Pour rappel, Les États membres doivent transposer la directive dans leur droit national. Il s’agit de rédiger ou de modifier des textes du droit national afin de permettre la réalisation de l’objectif fixé par la directive et d’abroger les textes qui pourraient être en contradiction avec cet objectif.

La non-transposition d’une directive peut faire l’objet d’une procédure de manquement devant la Cour de justice de l’Union européenne (CJUE).

Même si nous parlons d’une Loi d’exception et/ou d’urgence, elle ne s’exonère pas du droit européen.

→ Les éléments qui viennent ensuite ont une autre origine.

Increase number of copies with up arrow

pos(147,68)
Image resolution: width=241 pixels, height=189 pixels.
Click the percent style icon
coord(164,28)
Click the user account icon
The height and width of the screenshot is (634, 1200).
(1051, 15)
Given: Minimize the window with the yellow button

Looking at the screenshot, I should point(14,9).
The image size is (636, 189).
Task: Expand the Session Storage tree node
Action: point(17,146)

Il n’existe donc pas de formulaire ou de format spécifique à respecter pour qu’une prescription soit valable dans un autre pays de l’UE. La prescription doit comporter un nombre minimal d’informations, telles qu’elles figurent en annexe de la directive européenne 2012/52/UE.

Dans la plupart des cas, la prescription valable dans votre pays contient déjà suffisamment d’informations pour pouvoir être utilisée dans un autre pays.

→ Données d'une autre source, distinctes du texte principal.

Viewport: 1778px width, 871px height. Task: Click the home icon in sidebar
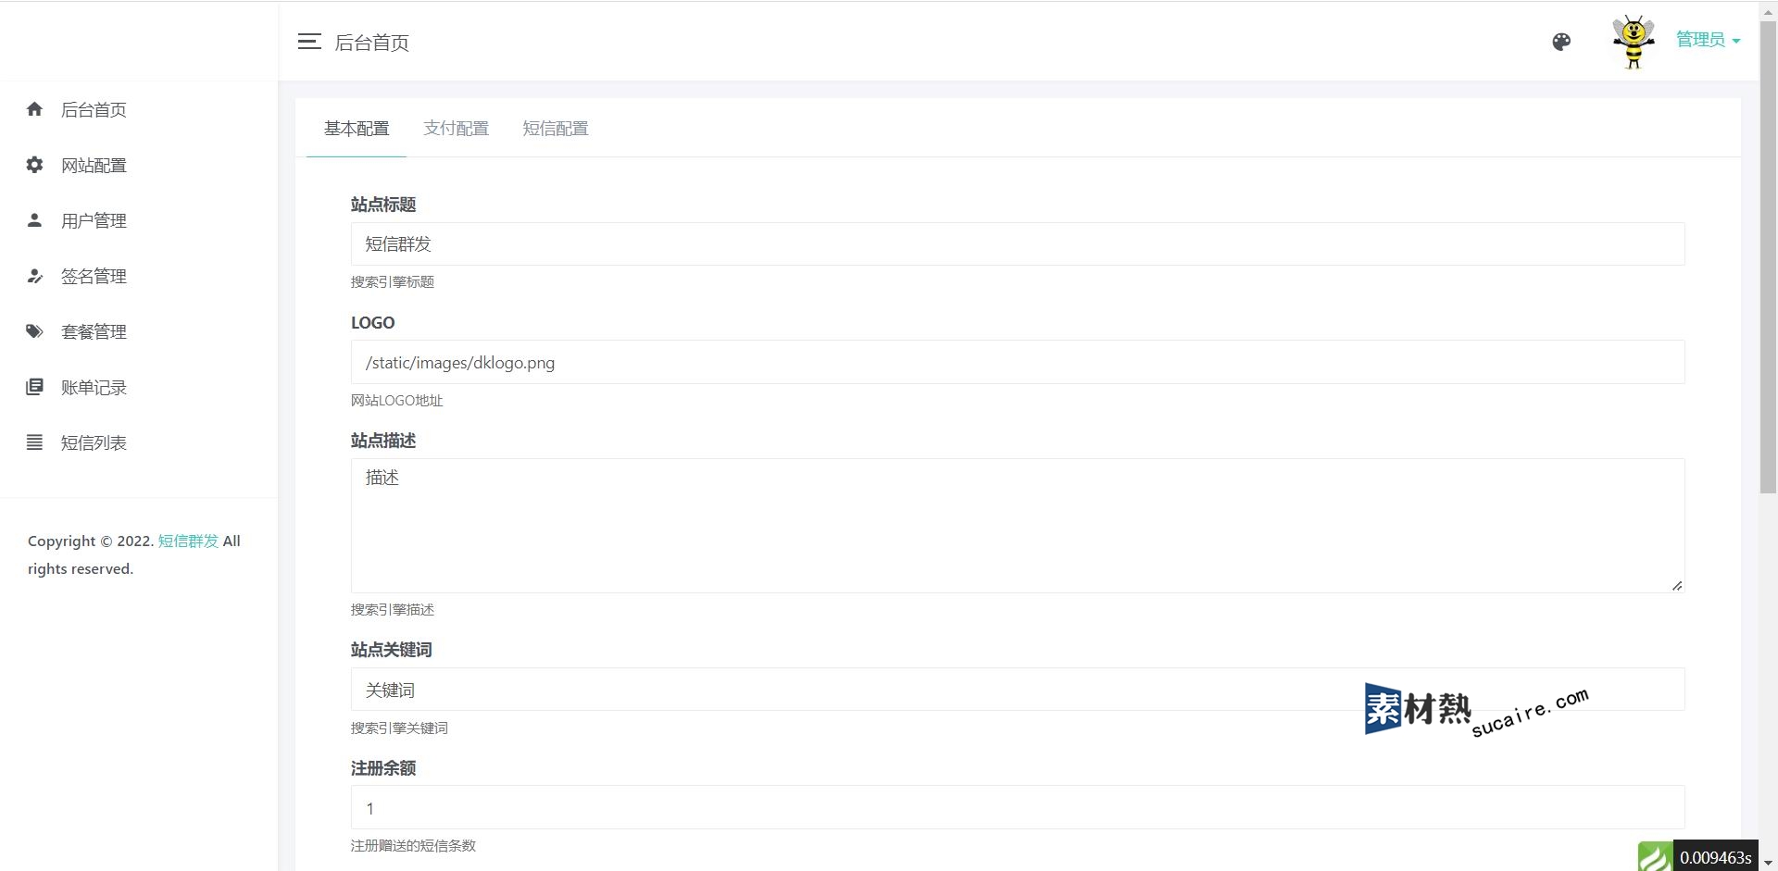point(34,109)
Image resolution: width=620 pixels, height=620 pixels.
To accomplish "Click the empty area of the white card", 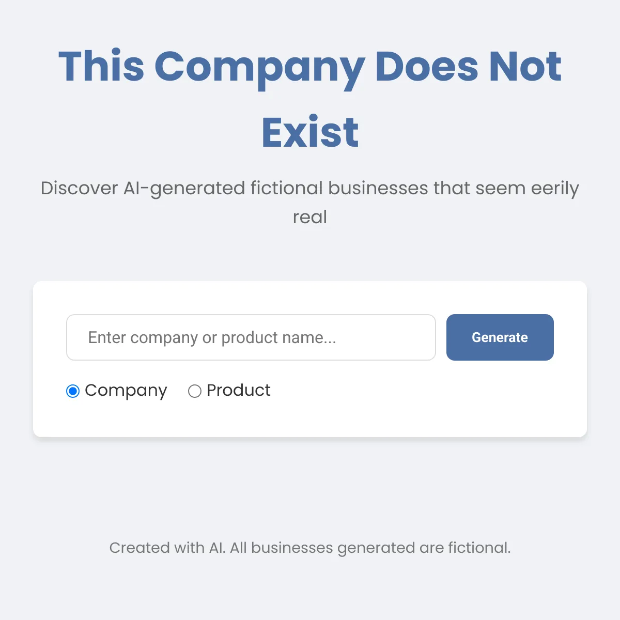I will pos(413,403).
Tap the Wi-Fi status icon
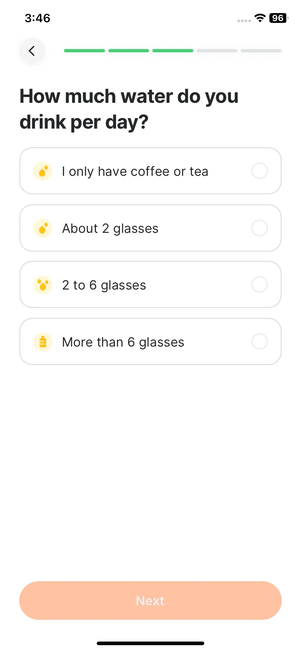 [260, 18]
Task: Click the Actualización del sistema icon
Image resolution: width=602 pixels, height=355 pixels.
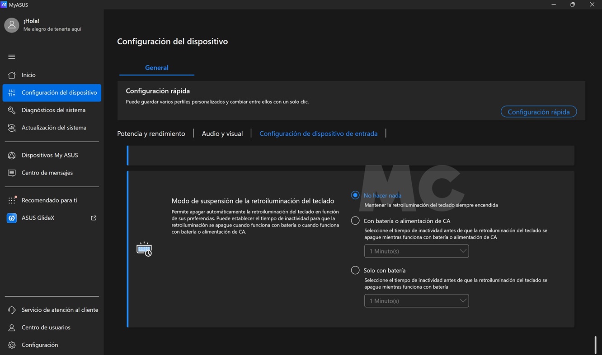Action: (x=12, y=128)
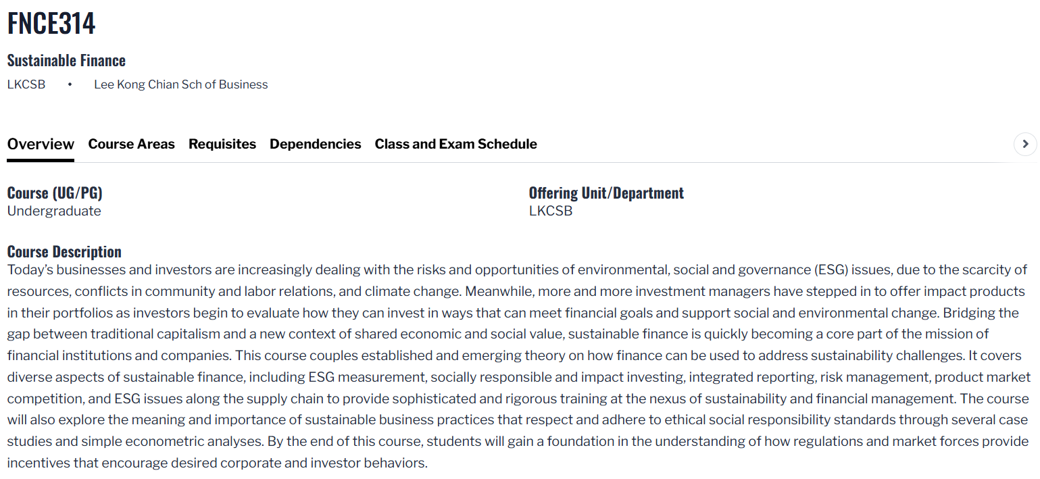The width and height of the screenshot is (1040, 479).
Task: Click the active underline beneath the Overview tab
Action: [41, 161]
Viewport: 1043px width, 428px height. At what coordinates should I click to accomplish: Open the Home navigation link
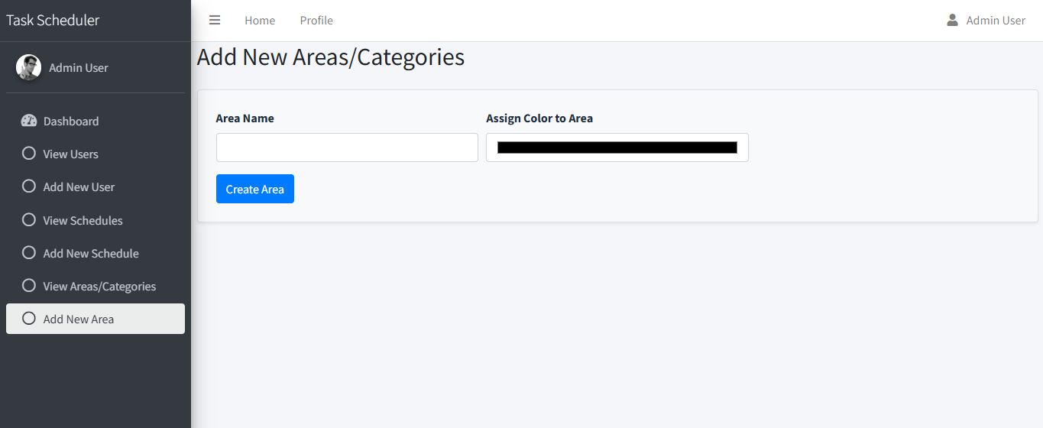(x=260, y=21)
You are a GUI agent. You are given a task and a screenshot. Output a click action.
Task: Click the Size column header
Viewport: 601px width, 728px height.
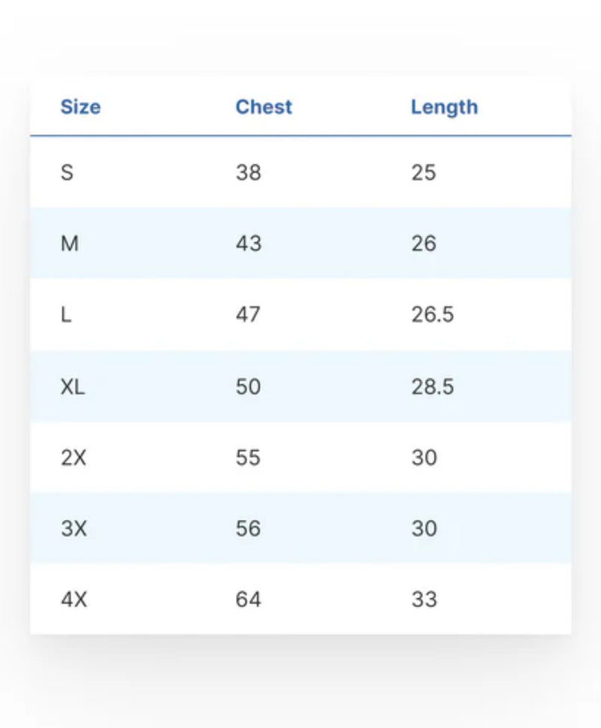click(80, 107)
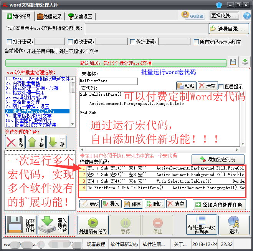Viewport: 253px width, 251px height.
Task: Move task up with green up arrow
Action: pyautogui.click(x=36, y=142)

On notera enfin, qu’une prescription de soins médicaux ou de médicaments pourra, cependant, être refusée si les personnes habilitées à délivrer des dispositifs médicaux ou des médicaments en France estiment que l’intérêt du patient paraît l’exiger ou s’ils ont des doutes légitimes et justifiés quant à l’authenticité ou à l’intelligibilité de la prescription, ou à la qualité du professionnel de santé qui l’a établie.

 

3.Faire respecter le droit

Un médecin du travail qui refuserait un certificat médical de contre-indication à la vaccination sur seul motif qu’elle n’émane pas d’un praticien exerçant en France doit donc être immédiatement signalé à l’employeur, à l’ARS voir même à son ordre.

Comme indiqué précédemment, le refus d’une prescription est limité et encadré.  

Par ailleurs, si l’employeur s’évertue, malgré vos remontées écrites (toujours en A/R), à vous suspendre pour un manquement au respect de l’obligation vaccinale tel qu’indiquée dans la loi, un référé ne manquera pas de le ramener dans le droit chemin.

 

Si tel est le cas, il sera important, voir judicieux, de se faire assister d’un avocat, qui pourra vous aider dans les démarches, courriers et surtout vous assister le cas échéant.

Pensez aussi à activer votre assistance juridique si vous en disposez.